Better we’d all skipped it: Hahn, the Hahnites and the rest of us. It’s still possible that Hahn might win the election, but he will never win his dogged war against charisma. Hahn also surrounded himself with well-wishers; but rather than Villaraigosa’s rank-and-file enthusiasts, they were mostly the shopworn politicians stalwart citizens would shun — bus-stopper Bobbi Fiedler, City Council naysayer and nay-doer Nate Holden, and Police Commissioner and Valley-secessionist auto czar Bert Boeckmann, for instance. A sad little cast, a sad little moment. Hahn, now forced to run at the far rim of his liberal convictions to appeal to conservative voters, often has a hard time looking as if he means what he says. And he’s been attacked (in this paper and elsewhere) for actually doing his city attorney’s job when his duties were less than popular: such as when he defended Daryl Gates a decade ago.
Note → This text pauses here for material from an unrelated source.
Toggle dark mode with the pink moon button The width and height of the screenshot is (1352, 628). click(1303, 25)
If Villaraigosa wins, of course, Hahn can say he was victimized by the historic Latino groundswell. But if he loses this election, he’ll also have to confront the retroactive fact that he might have won — not without a stiff fight — had he the gumption to run in 1989 or 1993. He’s become a better city attorney since then. But in 1989, he’d have faced the declining Tom Bradley, whom Nate Holden nearly put in a runoff. In 1993, he’d have been far more credible — and would have had broader support — than Mike Woo did in the race against Riordan. But good hierarchy man that he is, Hahn instead awaited his proper turn. Now, it’s just possible that his turn may never come.


 


The Real Race


That the mayoral-endorsement carnival drew most of the media attention to City Hall last Wednesday was unfortunate in a way, because it drew attention from the last confrontation in a far more important city election. This being the one for city attorney.


More important because, while one can certainly argue that Villaraigosa is destiny’s tot, you can’t really maintain that Jim Hahn would be a bad mayor.
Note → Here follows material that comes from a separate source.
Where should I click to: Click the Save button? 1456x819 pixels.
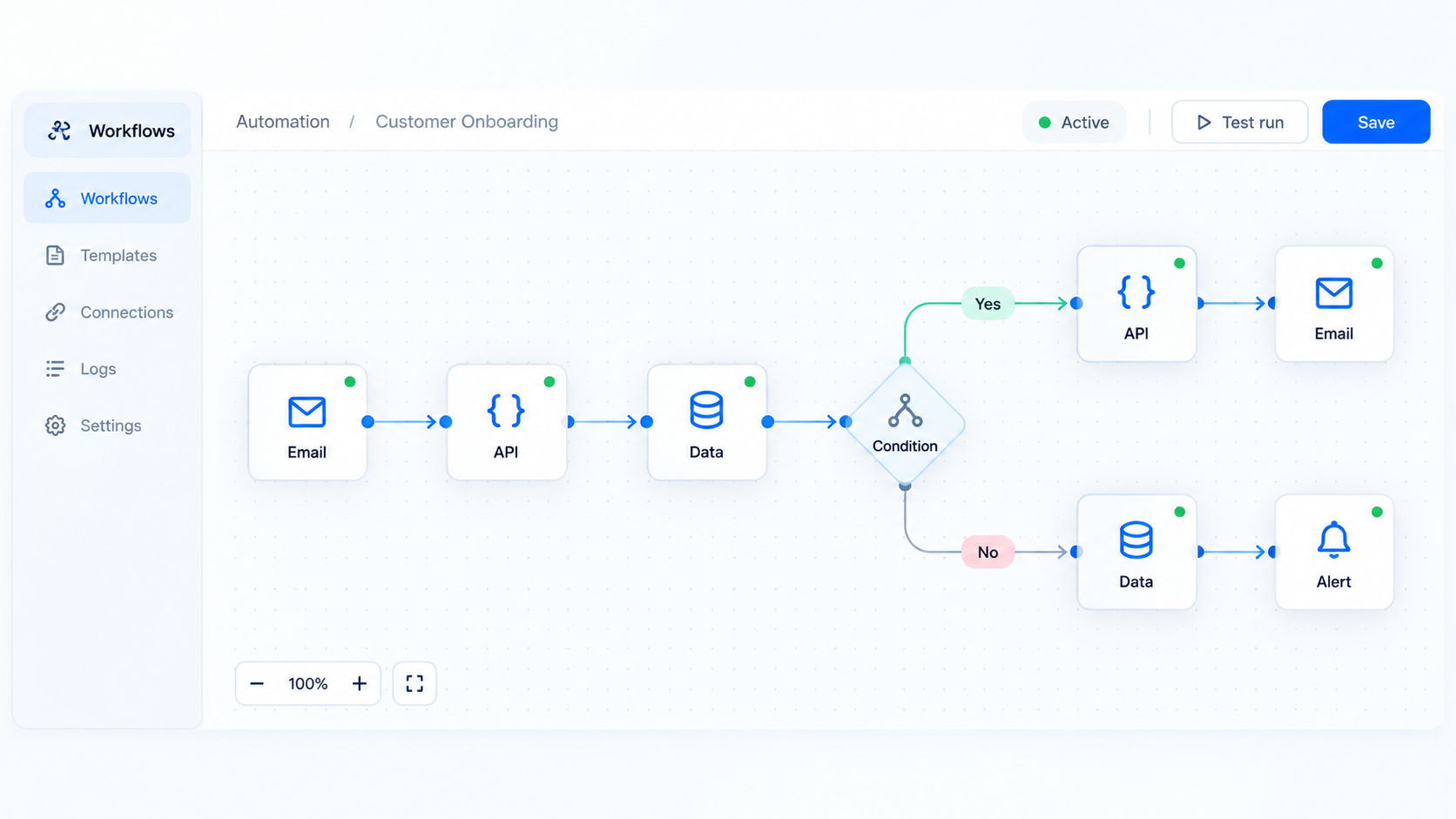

Yet Rocky Delgadillo, while certainly a decent person, is clearly not a good fit for city attorney. Mike Feuer clearly is.
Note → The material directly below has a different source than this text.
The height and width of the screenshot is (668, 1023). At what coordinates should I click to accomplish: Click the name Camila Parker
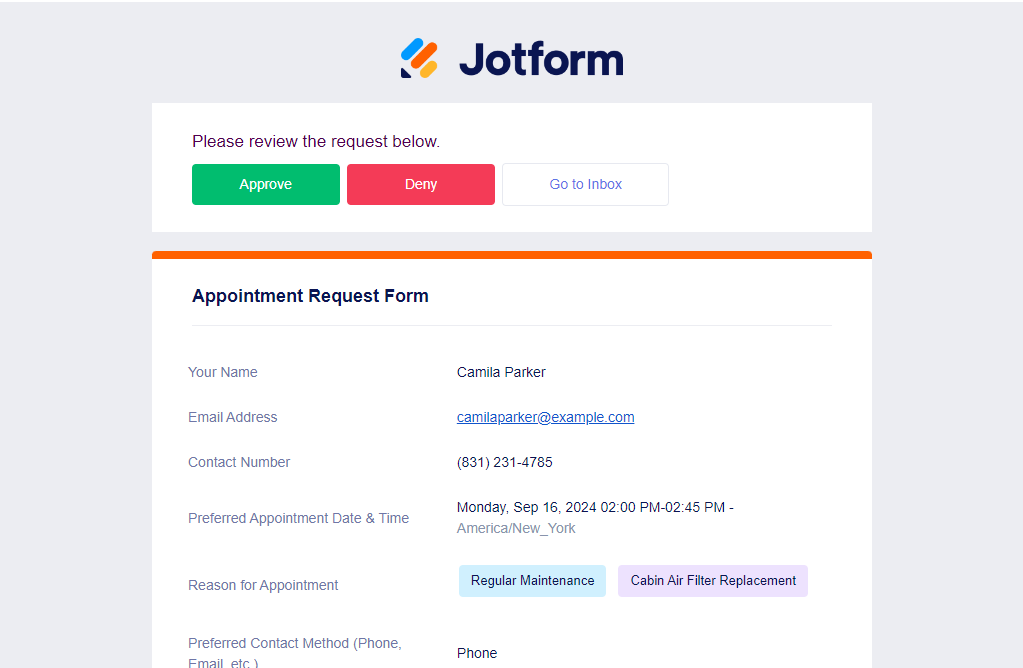pyautogui.click(x=501, y=372)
Those who attended the Central City Association (CCA) event caught what was, for practical purposes, the last pre-runoff debate between the two (there’s another on June 2, too late to matter much). If you’d hoped to catch the pair on TV, that’s too bad. Delgadillo won’t do televised debates, thus sparing most voters what critics of his previous campaign confrontations have called his “deer in the headlights” appearance when the tough questions arrive. But even at the CCA, which offered the business-friendly mayor’s deputy a friendly audience if ever there was one, Delgadillo found himself defending his debater’s shyness. Which is certainly a highly unusual attribute for an attorney running for public office.


Delgadillo maintained that “Rather than spend time debating Mike, I’ve been talking to real people.” Is implying that your opponent isn’t real a new campaign tactic? I don’t know. But from what I heard, Feuer looked more real than Delgadillo, even in front of a basically hostile audience (the moderator, Steven Weston of the law firm of Weston Benshoof Rochefort Rubalcava & MacCuish, had reportedly conducted a Delgadillo fund-raiser). Feuer contended that Delgadillo “is trying to hide his inexperience and lack of vision” by avoiding debates and media appearances. I’d prefer to think Delgadillo was simply shy about flaunting his forensic abilities.


Ironically, Delgadillo accused Feuer of being more interested in getting elected than in getting things done. Were this only true, the race wouldn’t be nearly as close. During the primary campaign, Feuer was busy with new gun-control measures and police reform. Apparently, the councilman figured his evening-news soundbites would offset Delgadillo’s TV ads and dubiously donated billboards. The close primary results suggest that Feuer guessed wrong.


But when Delgadillo bragged to his audience of bringing new jobs to the city, of helping poor neighborhoods prosper, of cutting red tape, he was talking like someone running for mayor. Feuer, for instance, when demanding adequate environmental review for the Taylor Yard project, which Delgadillo and the mayor proposed and the community opposed, focuses on the position he’s running for. He should win it.